BOJ a Top Shareholder of Japanese Electronic Parts Makers
My thanks to a subscriber for this informative report from the Nikkei Asian Review. Here are several paragraphs from the opening:
It was almost two years ago that the Bank of Japan decided to increase its purchases of exchange-traded funds as part of its “new paradigm” in monetary policy. Although there is little information to go by, the central bank appears to have ended up as a major, though invisible, shareholder of Fast Retailing and other pieces of corporate Japan.
It is generally believed that since 2013 the BOJ was basing its ETF purchases on the so-called 1% rule: Whenever the Topix Index were to fall more than 1% during the morning session, the bank would step in to buy ETFs during the afternoon session. Recently, though, the BOJ’s buying behaviour changed, according to Kazuhito Suzuki, a senior strategist at Shinkin Asset Management.
In January, the BOJ purchased ETFs on 10 days, almost every other trading day, spending 344.3 billion yen ($2.8 billion) during the month. Both the number of days and yen amount were record highs since the BOJ began aggressively flooding Japan’s financial system with yen in April 2013.
That is a lot of ETFs. Consider that trust banks in the same month spent a net 520 billion yen on stocks.
It seems that the BOJ in January stepped in to buy ETFs whenever the Topix fell, no matter how slightly. This ultra-aggressive posture is part of the central bank’s additional easing efforts, announced in October. That month, the bank said it would increase its outstanding ETF holdings by about 3 trillion yen during 2015 (it projected it would own 3.8 trillion yen worth of ETFs at the end of 2014).
The BOJ purchases ETFs linked to the Nikkei Index, the Topix Index and JPX-Nikkei Index 400 but “does not disclose the amount or type of ETFs purchased, including at news conferences,” a BOJ media relations representative said.

## TASK INSTRUCTIONS
(1) Reproduce word for word the passage of the article on the Bank of Japan's ETF purchases that begins at the words "It is generally" and stops after the words "yen on stocks.".
(2) Write the next part of the article on the Bank of Japan's ETF purchases, picking up after its final sentence.

## DATA LINES

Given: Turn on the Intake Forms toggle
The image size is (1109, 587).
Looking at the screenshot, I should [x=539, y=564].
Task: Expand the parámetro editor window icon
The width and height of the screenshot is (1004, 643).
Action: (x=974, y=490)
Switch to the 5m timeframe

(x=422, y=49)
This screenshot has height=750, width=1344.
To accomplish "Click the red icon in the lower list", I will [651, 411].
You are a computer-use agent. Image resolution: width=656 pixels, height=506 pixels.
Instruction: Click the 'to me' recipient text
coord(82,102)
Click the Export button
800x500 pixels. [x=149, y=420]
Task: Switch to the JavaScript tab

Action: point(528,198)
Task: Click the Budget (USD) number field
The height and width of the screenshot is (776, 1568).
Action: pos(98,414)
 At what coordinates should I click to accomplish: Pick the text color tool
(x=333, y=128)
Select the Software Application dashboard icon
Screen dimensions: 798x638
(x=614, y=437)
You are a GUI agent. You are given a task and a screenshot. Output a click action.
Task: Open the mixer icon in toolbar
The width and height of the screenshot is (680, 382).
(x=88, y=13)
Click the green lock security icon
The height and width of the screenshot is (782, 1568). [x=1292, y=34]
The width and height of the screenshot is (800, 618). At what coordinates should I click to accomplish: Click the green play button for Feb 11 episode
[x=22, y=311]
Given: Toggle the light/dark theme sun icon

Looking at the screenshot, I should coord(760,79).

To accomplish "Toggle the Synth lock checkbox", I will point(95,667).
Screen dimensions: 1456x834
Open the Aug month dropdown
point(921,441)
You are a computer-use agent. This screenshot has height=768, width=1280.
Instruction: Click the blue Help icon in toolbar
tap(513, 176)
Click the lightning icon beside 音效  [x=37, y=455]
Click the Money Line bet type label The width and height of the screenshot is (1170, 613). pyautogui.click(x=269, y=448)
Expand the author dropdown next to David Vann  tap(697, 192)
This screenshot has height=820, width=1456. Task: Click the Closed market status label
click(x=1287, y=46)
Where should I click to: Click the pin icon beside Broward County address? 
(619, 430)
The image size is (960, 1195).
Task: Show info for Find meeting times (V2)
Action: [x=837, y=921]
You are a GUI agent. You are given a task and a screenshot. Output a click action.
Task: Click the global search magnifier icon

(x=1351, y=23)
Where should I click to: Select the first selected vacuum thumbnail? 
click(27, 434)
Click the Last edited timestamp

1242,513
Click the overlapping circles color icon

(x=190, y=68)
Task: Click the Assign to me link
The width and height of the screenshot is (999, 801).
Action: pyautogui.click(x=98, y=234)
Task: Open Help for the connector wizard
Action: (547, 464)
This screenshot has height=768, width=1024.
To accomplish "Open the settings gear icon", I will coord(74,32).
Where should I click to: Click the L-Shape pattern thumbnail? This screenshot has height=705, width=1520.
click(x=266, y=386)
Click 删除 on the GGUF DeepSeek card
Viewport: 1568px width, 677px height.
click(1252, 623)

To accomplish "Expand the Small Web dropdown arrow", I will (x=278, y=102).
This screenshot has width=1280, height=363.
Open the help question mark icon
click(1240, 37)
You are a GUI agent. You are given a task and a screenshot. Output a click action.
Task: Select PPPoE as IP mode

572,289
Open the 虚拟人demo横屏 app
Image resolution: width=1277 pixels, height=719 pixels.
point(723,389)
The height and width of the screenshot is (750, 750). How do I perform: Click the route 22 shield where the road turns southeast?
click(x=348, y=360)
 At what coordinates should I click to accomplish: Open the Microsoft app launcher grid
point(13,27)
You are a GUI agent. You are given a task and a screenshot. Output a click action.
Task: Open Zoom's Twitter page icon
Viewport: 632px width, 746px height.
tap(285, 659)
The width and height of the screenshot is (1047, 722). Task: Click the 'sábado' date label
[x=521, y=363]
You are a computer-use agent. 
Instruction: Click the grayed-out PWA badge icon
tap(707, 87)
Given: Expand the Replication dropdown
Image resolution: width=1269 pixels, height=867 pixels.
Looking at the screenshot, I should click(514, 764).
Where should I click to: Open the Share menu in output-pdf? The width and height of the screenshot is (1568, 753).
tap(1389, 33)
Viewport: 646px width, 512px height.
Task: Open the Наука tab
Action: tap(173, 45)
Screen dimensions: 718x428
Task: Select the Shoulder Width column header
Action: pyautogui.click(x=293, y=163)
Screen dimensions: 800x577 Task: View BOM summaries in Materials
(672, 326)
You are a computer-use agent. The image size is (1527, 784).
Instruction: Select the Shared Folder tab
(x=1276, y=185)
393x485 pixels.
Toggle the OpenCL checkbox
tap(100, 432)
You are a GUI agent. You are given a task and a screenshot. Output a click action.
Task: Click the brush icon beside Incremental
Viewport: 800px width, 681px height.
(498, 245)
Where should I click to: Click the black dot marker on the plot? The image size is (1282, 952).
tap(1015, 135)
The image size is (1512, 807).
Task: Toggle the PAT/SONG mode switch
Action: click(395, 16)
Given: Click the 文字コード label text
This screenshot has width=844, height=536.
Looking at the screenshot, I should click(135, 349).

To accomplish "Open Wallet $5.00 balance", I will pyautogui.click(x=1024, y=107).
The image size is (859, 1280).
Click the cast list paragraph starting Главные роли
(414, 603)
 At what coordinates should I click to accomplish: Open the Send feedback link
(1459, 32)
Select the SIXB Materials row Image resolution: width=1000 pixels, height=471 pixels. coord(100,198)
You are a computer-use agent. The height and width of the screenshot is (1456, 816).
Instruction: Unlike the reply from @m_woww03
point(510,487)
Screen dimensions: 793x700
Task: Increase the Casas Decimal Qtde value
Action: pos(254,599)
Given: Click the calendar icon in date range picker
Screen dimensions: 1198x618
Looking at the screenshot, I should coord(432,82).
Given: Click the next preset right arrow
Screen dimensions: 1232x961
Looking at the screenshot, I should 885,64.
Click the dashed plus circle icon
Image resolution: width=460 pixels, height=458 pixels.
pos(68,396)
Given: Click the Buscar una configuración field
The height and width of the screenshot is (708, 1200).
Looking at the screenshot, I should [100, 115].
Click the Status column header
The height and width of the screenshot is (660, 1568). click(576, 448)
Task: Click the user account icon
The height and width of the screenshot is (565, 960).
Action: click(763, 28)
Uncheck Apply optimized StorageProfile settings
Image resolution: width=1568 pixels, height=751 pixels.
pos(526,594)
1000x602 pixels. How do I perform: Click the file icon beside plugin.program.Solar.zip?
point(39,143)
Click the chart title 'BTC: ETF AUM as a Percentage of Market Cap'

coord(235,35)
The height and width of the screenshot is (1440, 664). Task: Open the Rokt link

## FINAL RESULTS
(1)
It is generally believed that since 2013 the BOJ was basing its ETF purchases on the so-called 1% rule: Whenever the Topix Index were to fall more than 1% during the morning session, the bank would step in to buy ETFs during the afternoon session. Recently, though, the BOJ’s buying behaviour changed, according to Kazuhito Suzuki, a senior strategist at Shinkin Asset Management.
In January, the BOJ purchased ETFs on 10 days, almost every other trading day, spending 344.3 billion yen ($2.8 billion) during the month. Both the number of days and yen amount were record highs since the BOJ began aggressively flooding Japan’s financial system with yen in April 2013.
That is a lot of ETFs. Consider that trust banks in the same month spent a net 520 billion yen on stocks.

(2)
Here is the Nikkei Asian Review article.
There may be no such thing as a free lunch in the stock market, but Japan is doing its best to change that truism. Why, you might ask?
Well, Japan’s heady growth years were in the 1980s, when it produced the biggest stock market bubble of all time. Rich Japanese businessmen were purchasing trophy properties from Australia’s Gold Coast to New York’s Times Square, and they paid in cash. I happened to be visiting Asia with TCS in those years. One of the more amusing and also frustrating experiences that I recall was the pecking order in Hong Kong’s shopping centres for tourists. A reasonably well dressed westerner would usually receive attentive service, at least until some Japanese customers entered the shop. At that point the sales staff moved on without a word, because the big spenders had arrived.
Shinzo Abe and his ministers are trying to recreate Japan’s prosperity, which they know was created by hard work, monetary accommodation and self-belief. That confidence was shattered when Japan finally burst its bubble with excessively tight monetary policy commencing in 1990. Japan has yet to recover.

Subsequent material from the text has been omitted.